For some measurement stations, the number of variables can be high (lots of precalculated derivative values) and extracting the required time series identifier is not always straightforward. For example, the dat Etikhove/Schuif/Nederaalbeek (`K06_221`), provides the following number of variables:

```{r check_bekken}
available_variables <- get_variables("K06_221")
nrow(available_variables)
```

As the measured variables at a small time resolution are of most interest, filtering on `P.15` (or `P.1`, `P.60`,...) will help to identify measured time series, for those stations belonging to the `meetnet` of VMM (`datasource = 1`):

```{r check_bekken_filter}
available_variables <- get_variables("K06_221")
available_variables %>% 
    filter(ts_name == "P.15")
```

Loading and visualizing the last day (period `P1D`) of available data for the water level downstream (`Hafw`):

```{r afw_etik_fig, fig.width = 7}
afw_etikhove <- get_timeseries_tsid("22302042", 
                                    period = "P1D",
                                    datasource = 1) # 1 is default

ggplot(afw_etikhove, aes(Timestamp, Value)) + 
    geom_line() + xlab("") + ylab("Volume")
```

We can do similar filtering to check for time series on other stations, for example the Molenbeek in Etikhove:

```{r check_etikhove}
available_variables <- get_variables("L06_347")
available_variables %>%
    filter(ts_name == "P.15")
```

And use the `ts_id` code representing discharge to create a plot of the discharge during a storm in 2010:

```{r disch_etik, fig.width = 7}
etikhove <- get_timeseries_tsid("276494042", 
                                from = "2010-11-09", to = "2010-11-16")

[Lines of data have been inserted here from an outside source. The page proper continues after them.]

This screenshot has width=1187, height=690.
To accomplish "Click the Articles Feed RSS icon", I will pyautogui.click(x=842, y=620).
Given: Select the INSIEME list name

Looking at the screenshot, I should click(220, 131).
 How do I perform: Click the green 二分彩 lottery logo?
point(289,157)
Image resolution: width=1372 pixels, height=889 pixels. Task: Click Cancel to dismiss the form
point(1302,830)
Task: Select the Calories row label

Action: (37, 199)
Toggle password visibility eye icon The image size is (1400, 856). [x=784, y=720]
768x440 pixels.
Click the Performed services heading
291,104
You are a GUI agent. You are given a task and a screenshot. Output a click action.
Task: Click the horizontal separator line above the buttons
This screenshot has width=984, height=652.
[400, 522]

ggplot(etikhove, aes(Timestamp, Value)) + 
    geom_line() + xlab("") + ylab("Q (m3/s)")
```

## Check the URL used to request the data

As each of these data requests is actually a call to the [waterinfo.be](https://www.waterinfo.be/) API, the call can be tested in a browser as well. To retrieve the URL used to request certain data (using `get_variables()`, `get_stations()` or `get_timeseries_tsid()`), check the `comment()` attribute of the returned `data.frame`, for example:

```{r check_url_1}
air_stations <- get_stations("air_pressure")
comment(air_stations)
```

or 

```{r check_url_2}
etikhove <- get_timeseries_tsid("276494042", 
                                from = "2010-11-09", to = "2010-11-16")
comment(etikhove)
```